━━━━━ SOURCE DATA ━━━━━
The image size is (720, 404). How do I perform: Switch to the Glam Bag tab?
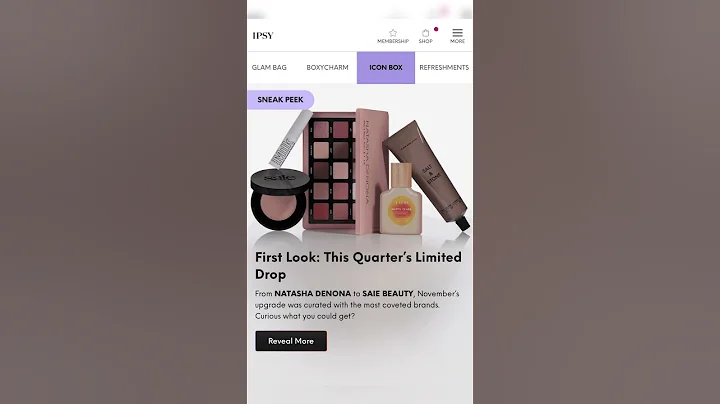(269, 67)
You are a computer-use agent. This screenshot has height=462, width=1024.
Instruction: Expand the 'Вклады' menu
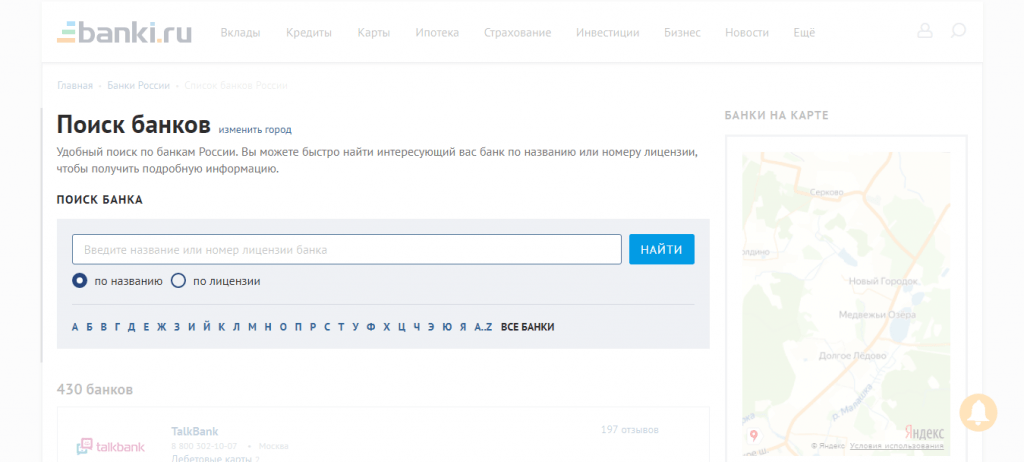click(240, 33)
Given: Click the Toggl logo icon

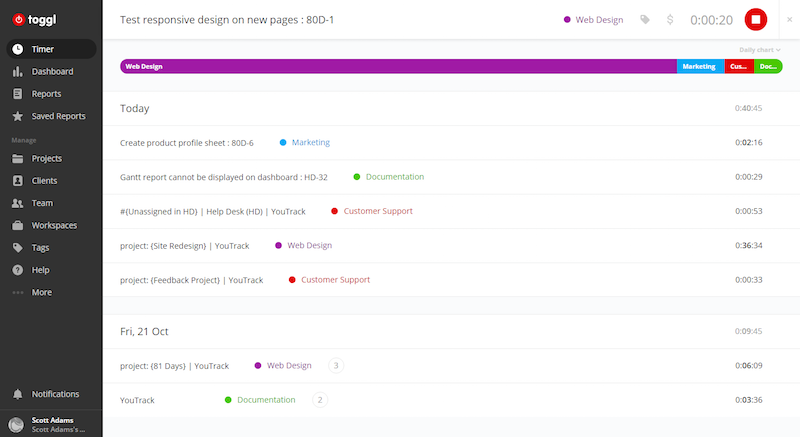Looking at the screenshot, I should [18, 18].
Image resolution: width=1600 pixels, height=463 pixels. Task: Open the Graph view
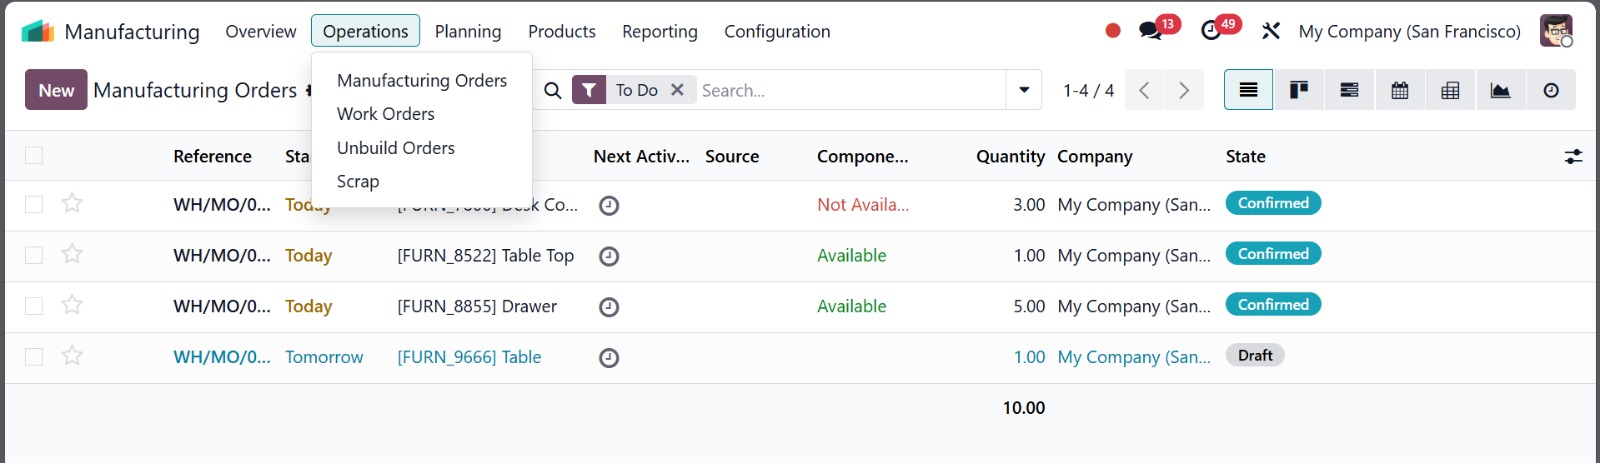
━━━━━
All the lines above are to be given again exactly as they read, with the pictures removed.

OUTPUT FOR THIS EXERCISE
The image size is (720, 404). How do I perform: Switch to the Glam Bag tab?
(269, 67)
You are a computer-use agent. This screenshot has height=462, width=1024.
Instruction: Expand the 'Вклады' menu
click(240, 33)
Given: Click the Toggl logo icon

Looking at the screenshot, I should [18, 18].
Image resolution: width=1600 pixels, height=463 pixels. Task: Open the Graph view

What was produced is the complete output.